• _SUPPLIED DATA_:
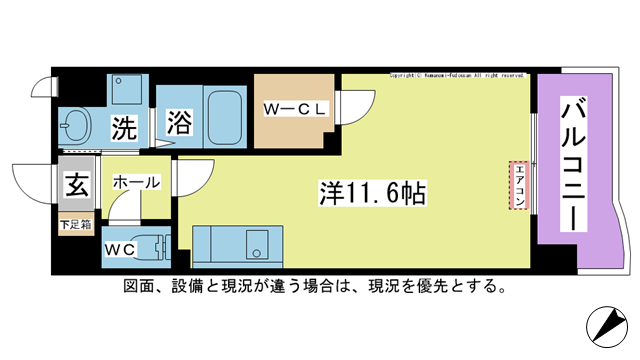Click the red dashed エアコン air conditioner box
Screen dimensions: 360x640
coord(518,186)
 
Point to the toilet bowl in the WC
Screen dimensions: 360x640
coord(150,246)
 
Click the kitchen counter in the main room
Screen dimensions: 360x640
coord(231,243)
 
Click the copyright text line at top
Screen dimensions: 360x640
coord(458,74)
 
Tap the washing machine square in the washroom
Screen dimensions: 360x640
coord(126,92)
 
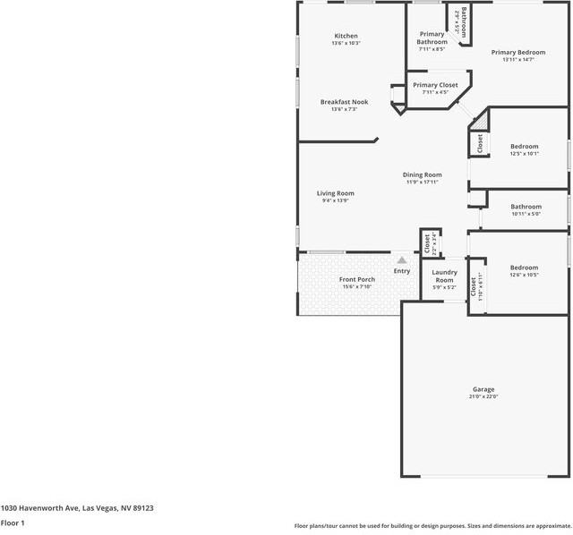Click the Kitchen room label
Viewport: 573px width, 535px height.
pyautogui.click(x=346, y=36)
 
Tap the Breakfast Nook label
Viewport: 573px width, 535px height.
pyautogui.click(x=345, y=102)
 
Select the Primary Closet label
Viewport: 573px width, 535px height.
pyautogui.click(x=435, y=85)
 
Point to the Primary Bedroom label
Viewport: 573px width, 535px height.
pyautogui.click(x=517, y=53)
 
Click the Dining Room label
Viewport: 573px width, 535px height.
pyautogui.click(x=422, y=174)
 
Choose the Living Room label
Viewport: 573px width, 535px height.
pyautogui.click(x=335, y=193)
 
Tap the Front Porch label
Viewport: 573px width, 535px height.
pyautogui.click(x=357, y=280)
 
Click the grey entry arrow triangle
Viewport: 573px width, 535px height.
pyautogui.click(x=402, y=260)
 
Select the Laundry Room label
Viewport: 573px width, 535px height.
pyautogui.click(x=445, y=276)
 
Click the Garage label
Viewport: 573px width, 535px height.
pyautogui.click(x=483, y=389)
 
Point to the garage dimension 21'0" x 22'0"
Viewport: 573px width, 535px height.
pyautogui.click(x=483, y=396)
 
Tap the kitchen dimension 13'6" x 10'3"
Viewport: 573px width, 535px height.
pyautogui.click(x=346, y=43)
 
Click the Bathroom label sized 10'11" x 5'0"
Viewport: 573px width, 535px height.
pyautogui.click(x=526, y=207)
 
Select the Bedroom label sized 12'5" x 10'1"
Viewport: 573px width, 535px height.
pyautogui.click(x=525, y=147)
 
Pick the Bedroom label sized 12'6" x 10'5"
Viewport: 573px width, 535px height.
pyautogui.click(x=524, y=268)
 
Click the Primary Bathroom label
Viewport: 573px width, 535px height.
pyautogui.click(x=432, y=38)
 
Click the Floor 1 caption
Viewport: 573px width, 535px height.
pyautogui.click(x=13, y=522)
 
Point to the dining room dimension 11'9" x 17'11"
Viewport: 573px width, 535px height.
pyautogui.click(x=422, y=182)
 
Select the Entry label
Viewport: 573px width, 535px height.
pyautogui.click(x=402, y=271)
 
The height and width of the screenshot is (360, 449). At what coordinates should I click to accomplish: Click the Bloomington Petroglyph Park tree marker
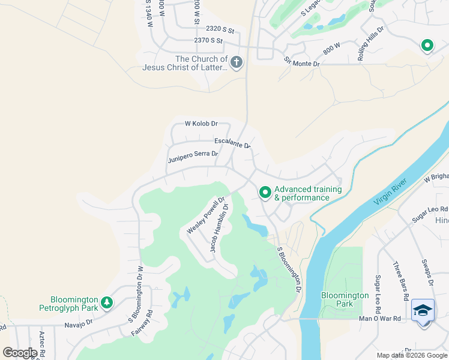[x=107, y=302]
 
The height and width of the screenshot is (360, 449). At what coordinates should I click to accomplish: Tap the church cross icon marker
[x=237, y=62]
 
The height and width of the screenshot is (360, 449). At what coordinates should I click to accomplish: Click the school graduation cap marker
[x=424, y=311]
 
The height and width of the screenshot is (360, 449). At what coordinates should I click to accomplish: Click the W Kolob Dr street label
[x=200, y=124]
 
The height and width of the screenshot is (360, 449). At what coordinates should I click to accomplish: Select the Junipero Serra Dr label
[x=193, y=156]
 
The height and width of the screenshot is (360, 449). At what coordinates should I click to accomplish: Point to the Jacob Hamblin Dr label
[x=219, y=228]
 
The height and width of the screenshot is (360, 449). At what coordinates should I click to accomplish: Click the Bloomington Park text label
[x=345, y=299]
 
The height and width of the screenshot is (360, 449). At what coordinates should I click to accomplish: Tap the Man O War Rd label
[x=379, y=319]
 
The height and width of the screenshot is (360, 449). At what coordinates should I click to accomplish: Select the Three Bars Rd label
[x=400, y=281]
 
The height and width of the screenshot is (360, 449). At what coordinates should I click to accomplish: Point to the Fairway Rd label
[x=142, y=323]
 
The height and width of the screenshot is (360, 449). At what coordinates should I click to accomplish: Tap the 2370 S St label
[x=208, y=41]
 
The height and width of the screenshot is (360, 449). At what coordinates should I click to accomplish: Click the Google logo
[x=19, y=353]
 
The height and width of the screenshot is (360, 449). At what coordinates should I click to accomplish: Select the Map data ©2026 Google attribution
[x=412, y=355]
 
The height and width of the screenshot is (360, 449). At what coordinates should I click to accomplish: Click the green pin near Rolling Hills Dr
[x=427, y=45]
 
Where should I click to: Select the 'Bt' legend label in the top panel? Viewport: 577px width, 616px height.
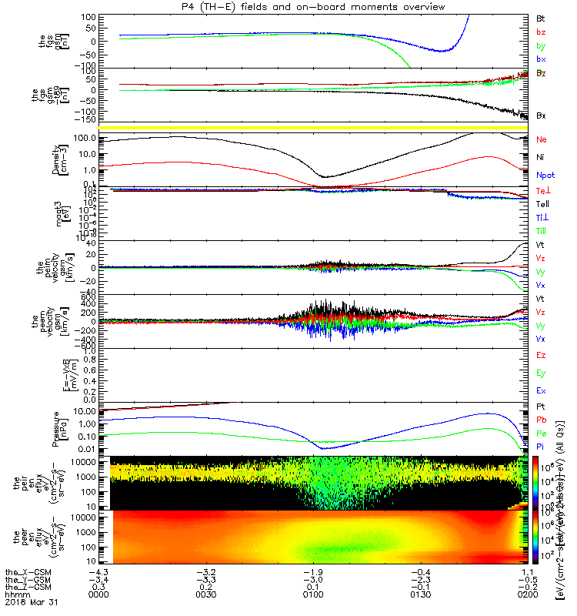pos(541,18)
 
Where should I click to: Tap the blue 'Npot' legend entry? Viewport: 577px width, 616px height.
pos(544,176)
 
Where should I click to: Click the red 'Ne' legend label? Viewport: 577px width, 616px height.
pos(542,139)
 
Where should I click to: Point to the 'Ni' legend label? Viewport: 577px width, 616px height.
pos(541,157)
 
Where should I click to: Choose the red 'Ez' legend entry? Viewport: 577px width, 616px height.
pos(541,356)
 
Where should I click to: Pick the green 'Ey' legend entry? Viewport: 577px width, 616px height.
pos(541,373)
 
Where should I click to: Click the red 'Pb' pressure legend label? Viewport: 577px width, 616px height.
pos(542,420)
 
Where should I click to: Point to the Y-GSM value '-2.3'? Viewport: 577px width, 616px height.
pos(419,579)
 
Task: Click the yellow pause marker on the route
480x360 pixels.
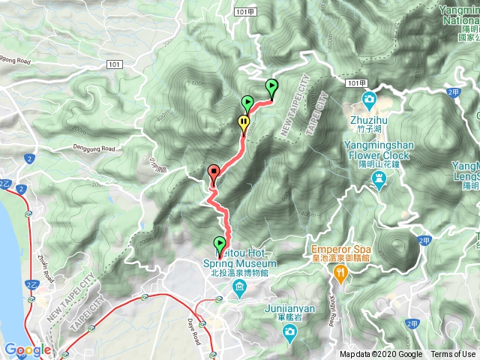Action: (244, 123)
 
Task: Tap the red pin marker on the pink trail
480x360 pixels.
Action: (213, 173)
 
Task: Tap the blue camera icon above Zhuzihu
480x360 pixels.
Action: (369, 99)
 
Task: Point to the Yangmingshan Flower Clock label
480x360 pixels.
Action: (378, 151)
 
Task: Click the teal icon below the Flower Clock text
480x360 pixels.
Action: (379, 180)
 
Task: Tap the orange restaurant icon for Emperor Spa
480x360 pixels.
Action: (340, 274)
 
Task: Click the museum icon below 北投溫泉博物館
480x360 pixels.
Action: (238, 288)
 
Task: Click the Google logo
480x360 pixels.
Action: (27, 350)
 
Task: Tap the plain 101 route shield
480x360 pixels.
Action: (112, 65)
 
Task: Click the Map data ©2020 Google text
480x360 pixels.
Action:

• _WORK TO BE COMPLETED_: Please rewrite the records above as a JSON list of strings, with one string per line and no entries for blank lines. Leave the pictures out of the answer.

• _EXPECTED ANSWER_:
[
  "Click the red dashed エアコン air conditioner box",
  "Screen dimensions: 360x640",
  "coord(518,186)",
  "Point to the toilet bowl in the WC",
  "Screen dimensions: 360x640",
  "coord(150,246)",
  "Click the kitchen counter in the main room",
  "Screen dimensions: 360x640",
  "coord(231,243)",
  "Click the copyright text line at top",
  "Screen dimensions: 360x640",
  "coord(458,74)",
  "Tap the washing machine square in the washroom",
  "Screen dimensions: 360x640",
  "coord(126,92)",
  "Click the Kitchen room label",
  "Viewport: 573px width, 535px height.",
  "pyautogui.click(x=346, y=36)",
  "Tap the Breakfast Nook label",
  "Viewport: 573px width, 535px height.",
  "pyautogui.click(x=345, y=102)",
  "Select the Primary Closet label",
  "Viewport: 573px width, 535px height.",
  "pyautogui.click(x=435, y=85)",
  "Point to the Primary Bedroom label",
  "Viewport: 573px width, 535px height.",
  "pyautogui.click(x=517, y=53)",
  "Click the Dining Room label",
  "Viewport: 573px width, 535px height.",
  "pyautogui.click(x=422, y=174)",
  "Choose the Living Room label",
  "Viewport: 573px width, 535px height.",
  "pyautogui.click(x=335, y=193)",
  "Tap the Front Porch label",
  "Viewport: 573px width, 535px height.",
  "pyautogui.click(x=357, y=280)",
  "Click the grey entry arrow triangle",
  "Viewport: 573px width, 535px height.",
  "pyautogui.click(x=402, y=260)",
  "Select the Laundry Room label",
  "Viewport: 573px width, 535px height.",
  "pyautogui.click(x=445, y=276)",
  "Click the Garage label",
  "Viewport: 573px width, 535px height.",
  "pyautogui.click(x=483, y=389)",
  "Point to the garage dimension 21'0\" x 22'0\"",
  "Viewport: 573px width, 535px height.",
  "pyautogui.click(x=483, y=396)",
  "Tap the kitchen dimension 13'6\" x 10'3\"",
  "Viewport: 573px width, 535px height.",
  "pyautogui.click(x=346, y=43)",
  "Click the Bathroom label sized 10'11\" x 5'0\"",
  "Viewport: 573px width, 535px height.",
  "pyautogui.click(x=526, y=207)",
  "Select the Bedroom label sized 12'5\" x 10'1\"",
  "Viewport: 573px width, 535px height.",
  "pyautogui.click(x=525, y=147)",
  "Pick the Bedroom label sized 12'6\" x 10'5\"",
  "Viewport: 573px width, 535px height.",
  "pyautogui.click(x=524, y=268)",
  "Click the Primary Bathroom label",
  "Viewport: 573px width, 535px height.",
  "pyautogui.click(x=432, y=38)",
  "Click the Floor 1 caption",
  "Viewport: 573px width, 535px height.",
  "pyautogui.click(x=13, y=522)",
  "Point to the dining room dimension 11'9\" x 17'11\"",
  "Viewport: 573px width, 535px height.",
  "pyautogui.click(x=422, y=182)",
  "Select the Entry label",
  "Viewport: 573px width, 535px height.",
  "pyautogui.click(x=402, y=271)",
  "The height and width of the screenshot is (360, 449). At what coordinates should I click to accomplish: Click the Bloomington Petroglyph Park tree marker",
  "[x=107, y=302]",
  "The height and width of the screenshot is (360, 449). At what coordinates should I click to accomplish: Tap the church cross icon marker",
  "[x=237, y=62]",
  "The height and width of the screenshot is (360, 449). At what coordinates should I click to accomplish: Click the school graduation cap marker",
  "[x=424, y=311]",
  "The height and width of the screenshot is (360, 449). At what coordinates should I click to accomplish: Click the W Kolob Dr street label",
  "[x=200, y=124]",
  "The height and width of the screenshot is (360, 449). At what coordinates should I click to accomplish: Select the Junipero Serra Dr label",
  "[x=193, y=156]",
  "The height and width of the screenshot is (360, 449). At what coordinates should I click to accomplish: Point to the Jacob Hamblin Dr label",
  "[x=219, y=228]",
  "The height and width of the screenshot is (360, 449). At what coordinates should I click to accomplish: Click the Bloomington Park text label",
  "[x=345, y=299]",
  "The height and width of the screenshot is (360, 449). At what coordinates should I click to accomplish: Tap the Man O War Rd label",
  "[x=379, y=319]",
  "The height and width of the screenshot is (360, 449). At what coordinates should I click to accomplish: Select the Three Bars Rd label",
  "[x=400, y=281]",
  "The height and width of the screenshot is (360, 449). At what coordinates should I click to accomplish: Point to the Fairway Rd label",
  "[x=142, y=323]",
  "The height and width of the screenshot is (360, 449). At what coordinates should I click to accomplish: Tap the 2370 S St label",
  "[x=208, y=41]",
  "The height and width of the screenshot is (360, 449). At what coordinates should I click to accomplish: Click the Google logo",
  "[x=19, y=353]",
  "The height and width of the screenshot is (360, 449). At what coordinates should I click to accomplish: Select the Map data ©2026 Google attribution",
  "[x=412, y=355]",
  "The height and width of the screenshot is (360, 449). At what coordinates should I click to accomplish: Click the green pin near Rolling Hills Dr",
  "[x=427, y=45]",
  "Where should I click to: Select the 'Bt' legend label in the top panel? Viewport: 577px width, 616px height.",
  "pos(541,18)",
  "Where should I click to: Tap the blue 'Npot' legend entry? Viewport: 577px width, 616px height.",
  "pos(544,176)",
  "Where should I click to: Click the red 'Ne' legend label? Viewport: 577px width, 616px height.",
  "pos(542,139)",
  "Where should I click to: Point to the 'Ni' legend label? Viewport: 577px width, 616px height.",
  "pos(541,157)",
  "Where should I click to: Choose the red 'Ez' legend entry? Viewport: 577px width, 616px height.",
  "pos(541,356)",
  "Where should I click to: Pick the green 'Ey' legend entry? Viewport: 577px width, 616px height.",
  "pos(541,373)",
  "Where should I click to: Click the red 'Pb' pressure legend label? Viewport: 577px width, 616px height.",
  "pos(542,420)",
  "Where should I click to: Point to the Y-GSM value '-2.3'? Viewport: 577px width, 616px height.",
  "pos(419,579)",
  "Task: Click the yellow pause marker on the route",
  "480x360 pixels.",
  "Action: (244, 123)",
  "Task: Tap the red pin marker on the pink trail",
  "480x360 pixels.",
  "Action: (213, 173)",
  "Task: Tap the blue camera icon above Zhuzihu",
  "480x360 pixels.",
  "Action: (369, 99)",
  "Task: Point to the Yangmingshan Flower Clock label",
  "480x360 pixels.",
  "Action: (378, 151)",
  "Task: Click the teal icon below the Flower Clock text",
  "480x360 pixels.",
  "Action: (379, 180)",
  "Task: Tap the orange restaurant icon for Emperor Spa",
  "480x360 pixels.",
  "Action: (340, 274)",
  "Task: Click the museum icon below 北投溫泉博物館",
  "480x360 pixels.",
  "Action: (238, 288)",
  "Task: Click the Google logo",
  "480x360 pixels.",
  "Action: (27, 350)",
  "Task: Tap the plain 101 route shield",
  "480x360 pixels.",
  "Action: (112, 65)",
  "Task: Click the Map data ©2020 Google text",
  "480x360 pixels.",
  "Action:"
]